Welche Pumpe brauche ich um das Wasser sauber zu halten?
Wie ist es im Winter wenn es unter Null grad geht ?

Fische...ja klar...aber nur Goldfischlis 
oder kann man in einem so kleinen Teich was andertes rein setzen ?

Und wieviele Fische ... ?


----------



## Christine (15. Juni 2008)

*AW: Balkon Teich*

Hallo TecBoy,

:Willkommen2 bei uns von der Miniteich-Fraktion.

Was musst Du beachten? Tja - spontan fällt mir da das Stichwort Statik ein. Ein Balkon ist nicht für unendlich viel Gewicht ausgelegt...

Überlauf - Wenn Regen in Dein Teichlein gelangen kann, musst Du Dir Gedanken machen, wo das Wasser hin soll/darf, wenn der Teich überläuft.

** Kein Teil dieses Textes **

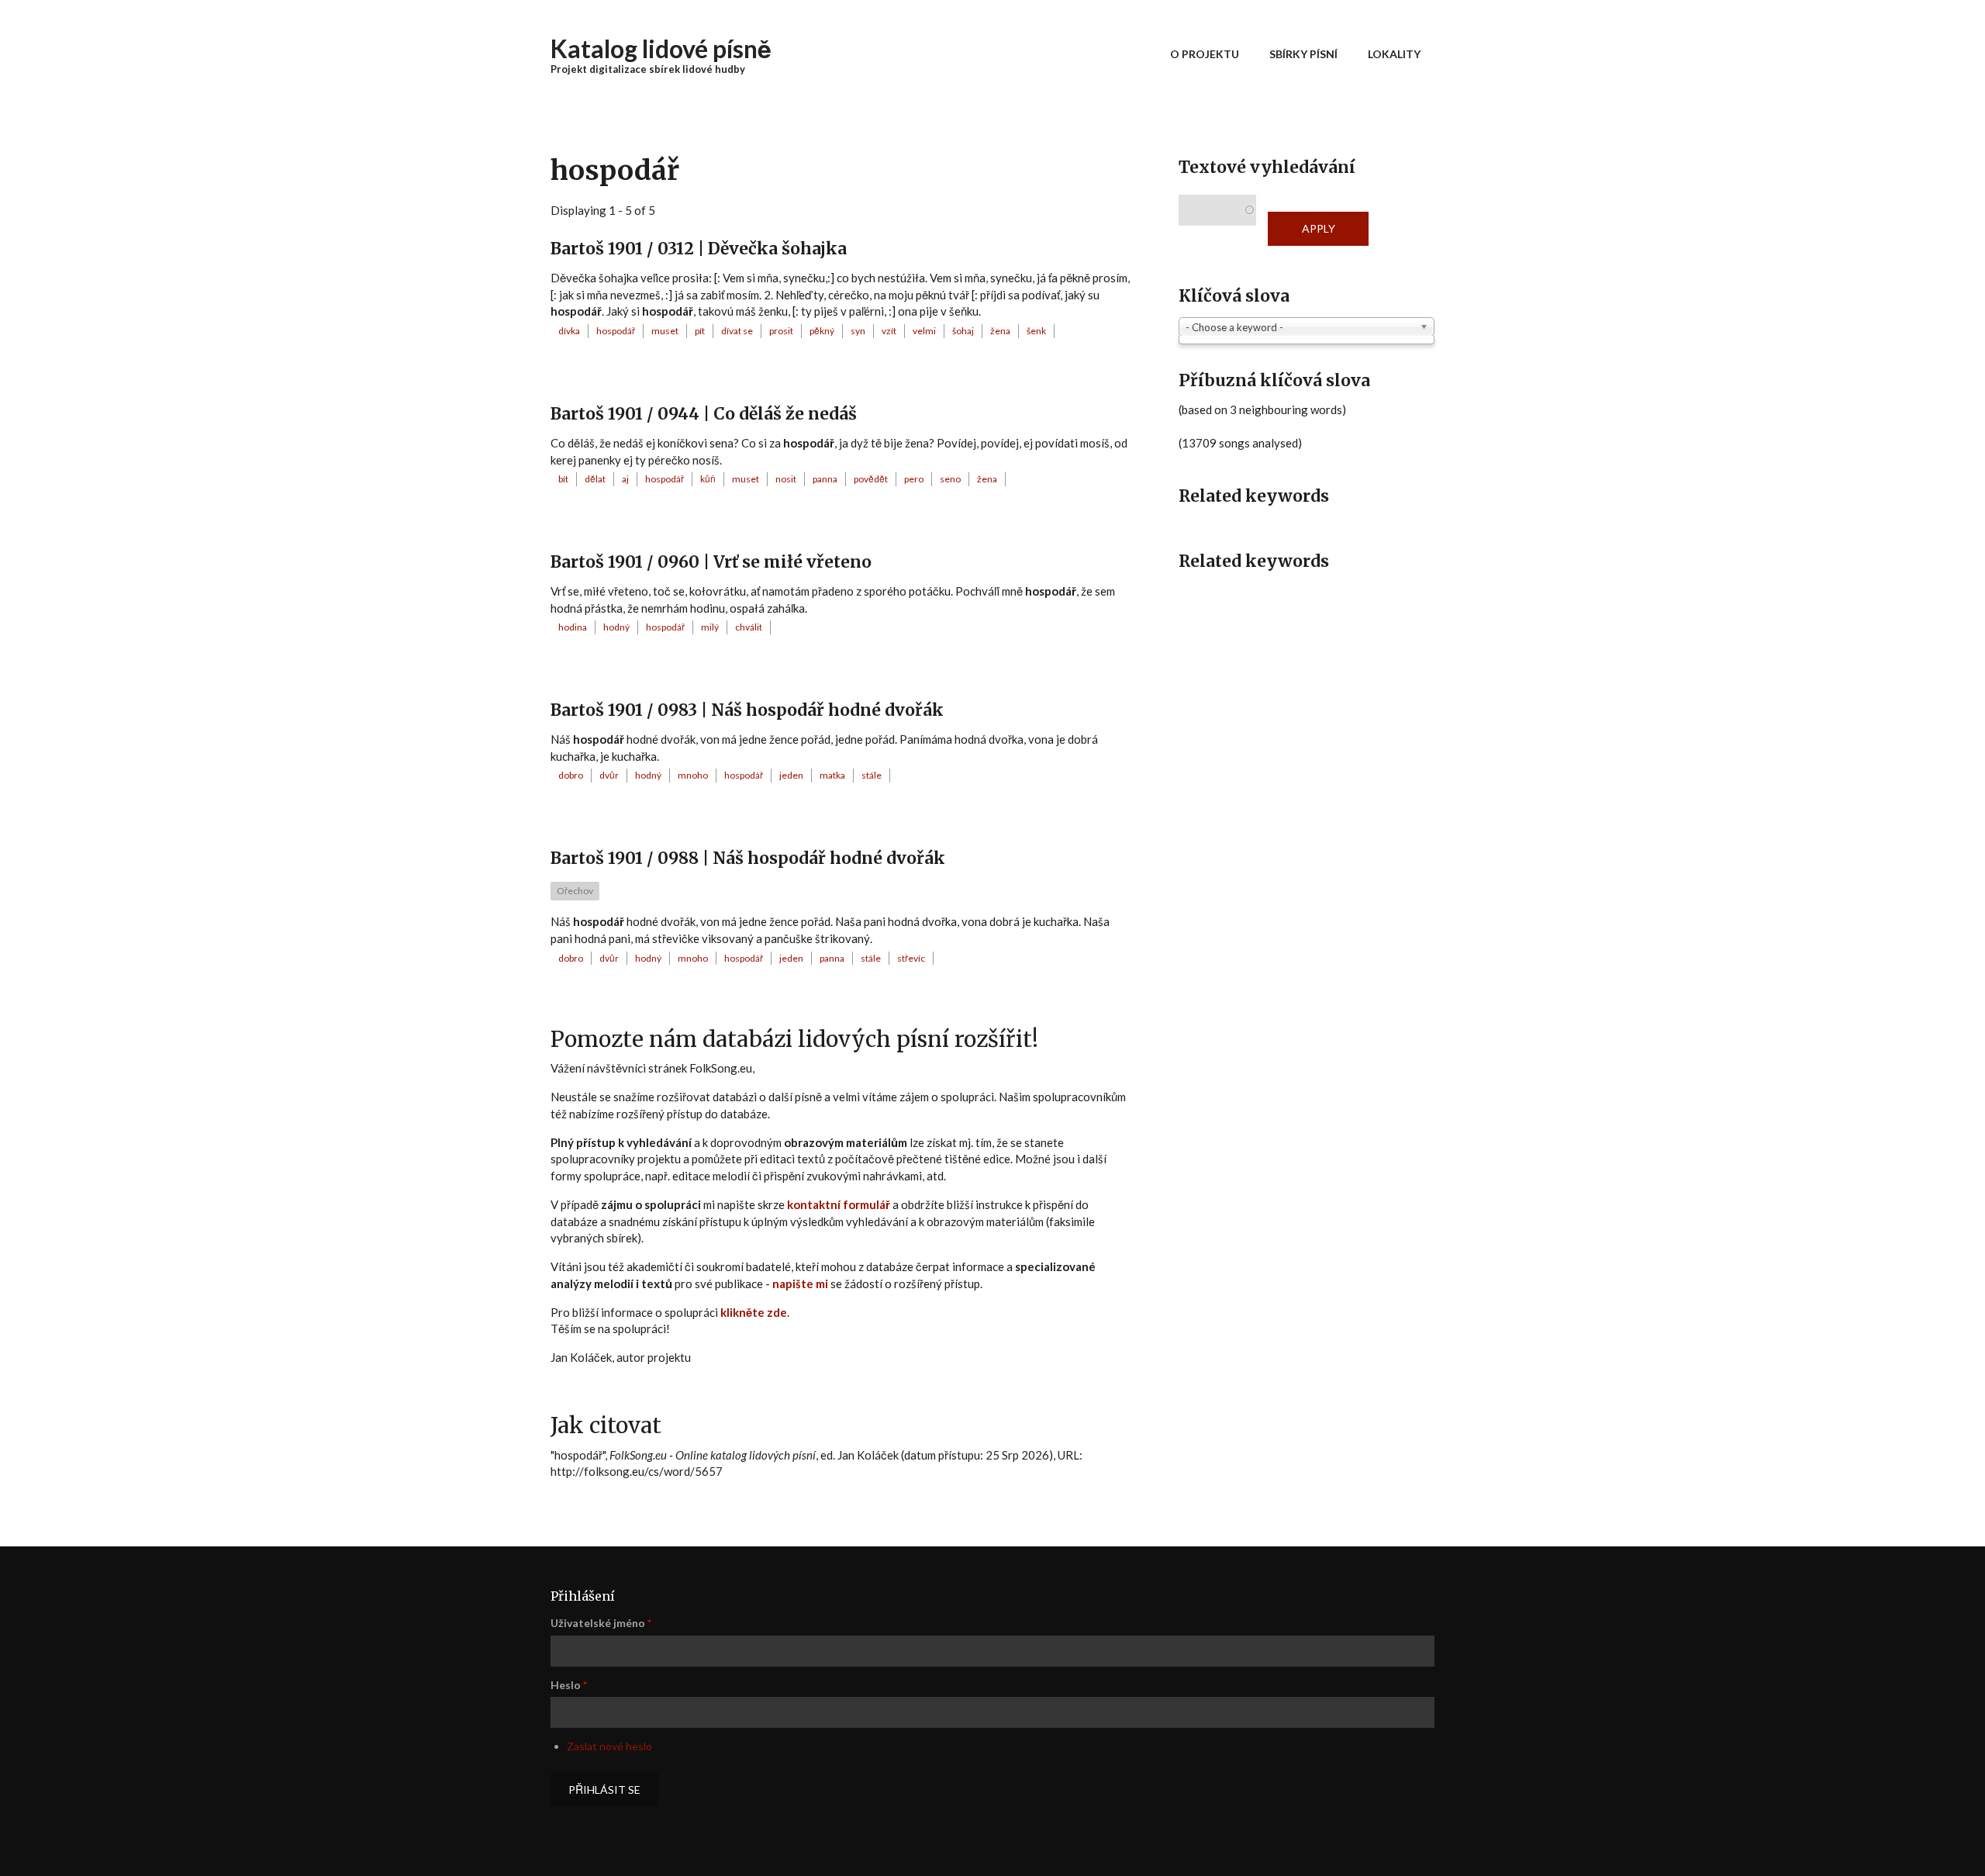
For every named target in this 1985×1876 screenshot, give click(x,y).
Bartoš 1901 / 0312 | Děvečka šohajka (699, 248)
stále (871, 775)
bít (563, 479)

Fischlis in einem 120-Liter Teich? Auf gar keinen Fall bis vielleicht doch... Was gar nicht geht sind die klassischen Teichfische. Auch nicht die Goldis. Bei dem Teich mußt Du sowieso davon ausgehen, die Tierchen im Winter mit rein zu nehmen. Also such schon mal ein hübschens Plätzchen für ein Aquarium. Und dann kannst Du es vielleicht mit ein paar robusteren Zierfischen versuchen. Mir fallen da immer Guppy, Schwertträger usw. ein, es gibt aber auch Spezies hier, die erfolgreich __ Macropoden, Kardinalsfische u.a. im Teich halten. (Guck mal hier)

Aber bevor Du überhaupt über Fische nachdenkst, befaßt Du Dich am besten erst einmal mit unserem Basiswissen, sorgst für ausreichende Bepflanzung und läßt das ganze dann erst einmal ein paar Wochen zur Ruhe kommen und einfahren....

Ansonsten noch viel Spaß bei und mit uns. Wir freuen uns auf weitere Fotos!


----------



## Wuzzel (15. Juni 2008)

*AW: Balkon Teich*

Moin Tec, 

herzlich Willkommen und viel Spaß bei dem Projekt ! 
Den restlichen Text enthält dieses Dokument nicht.